Des installations tombées en désuétude enjambent le lit du torrent, restes de centrale électrique, aqueducs en ciment ruiné, pylônes électrique inutiles …Ce matin, notre hôte nous a expliqué que les mines de plomb d’Aouli ont été exploitées depuis 1942, le plomb a servi pendant la première Guerre Mondiale. Ceci corrobore mes lectures. Edith Wharton racontait que Lyautey au lieu d’envoyer des supplétifs dans les tranchées avait préféré favoriser le développement économique du Protectorat. Certainement le plomb d’Aouli a servi l’effort de guerre mieux que des effectifs de soldats. .Depuis 50 ans Aouli est devenue une ville fantôme. Pennaroya qui l’exploitait l’a abandonnée à l’Indépendance.

Aouli, la mine abandonnée
Aouli, la mine abandonnée

Le quartier européen est construit de petits immeubles à balcons et terrasses, volets verts d’un côté de l’oued. En face une immense bâtisse rouge adossée à la falaise. Plus loin,  un quartier ouvrier de maisons de pierres sèches accrochées fait corps avec la montagne. Les figuiers, défeuillés actuellement,  prospèrent encore. Sur le bord de l’eau peupliers lauriers roses et tamaris. L’endroit quoi qu’isolé devait être agréable avec cette eau et cette verdure.

ville fantôme
ville fantôme

Nous faisons demi-tour avant d’arriver au chantier, la piste devient de plus en plus mauvaise. Sur le retour nous rencontrons un troupeau qui nous barre la route. Les petites chèvres basses grises sont très belles.
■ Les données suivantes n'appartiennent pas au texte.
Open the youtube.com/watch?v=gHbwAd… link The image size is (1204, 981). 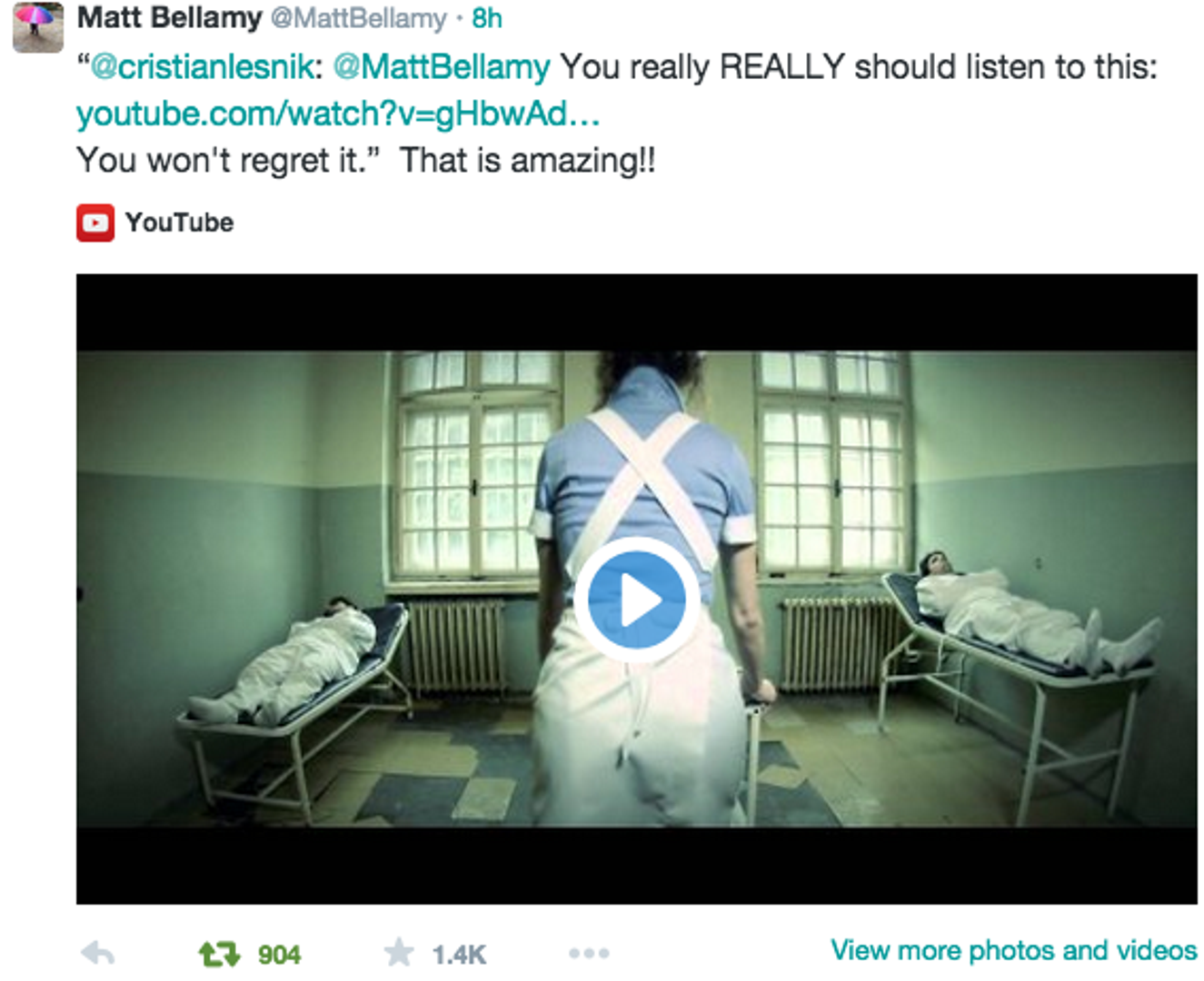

le troupeau de chèvre avance dans le canyon
le troupeau de chèvre avance dans le canyon

 

Nous dépassons une vieille toute courbée qui marchait derrière son âne. Je lui propose 5dirhams pour prendre une photo. Elle accepte, mais pas avec l’âne. Elle se redresse bien droite sur son bâton. J’avais imaginé la photo autrement : à l’arrière plan, les neiges de l’Ayachi, l’âne et elle cheminant sur la crête se détachant sur le ciel bleu. C’est l’image, debout, fière, qu’elle veut bien me donner. J’espère qu’on verra ses rides et tatouages,  je n’ai pas osé faire sortir le téléobjectif.

La route de Midelt à Errachidia

La route de Midelt vers Errachidia contourne la montagne jusqu’à un col à 1900 m. Au col, nous retrouvons une « forêt »,  de malheureux thuyas très vieux, à moitié desséchés puis plus haut des pins plantés récemment . En descendant vers le sud, le paysage est plutôt monotone. Les neiges éternelles ont disparu, les barres violacées sont frangées de cônes d’éboulis ocre. Les collines de piémont plus beiges sont soulignées par de petits bancs de  pierre. De temps en temps, un village avec des vergers d’arbres fruitiers rompt la monotonie. En février, ils ont une allure hivernale, des cerisiers ou des pommiers ou des pruniers ?

Sources thermales

Source thermale de Rich
Source thermale de Rich

 

Nous trouvons l’oued Ziz vers Rich dans une large plaine peu intéressante, les premiers ksour apparaissent, villages de terre. Nous cherchons deux sources thermales  : l’une pour les reins, l’autre d’eau chaude pour les rhumatismes où on peut se baigner (le maillot est prêt dans le sac). La première est charmante : piscines d’eau claire sous de beaux palmiers. Dans un bassin, on voit des bulles de gaz. Le gardien élève dans l’autre des poissons dont il est très fier. Il nous fait la visite très aimablement. Il vend des bidons aux curistes et tient une petite cafétéria. Nous déjeunons près du bassin aux poissons. Discret, il ne nous dérange pas pendant le repas, présent tout de même il fait mine de nourrir les poissons et viendra fumer une cigarette en notre compagnie à la fin du repas. C’est vraiment un pique-nique agréable.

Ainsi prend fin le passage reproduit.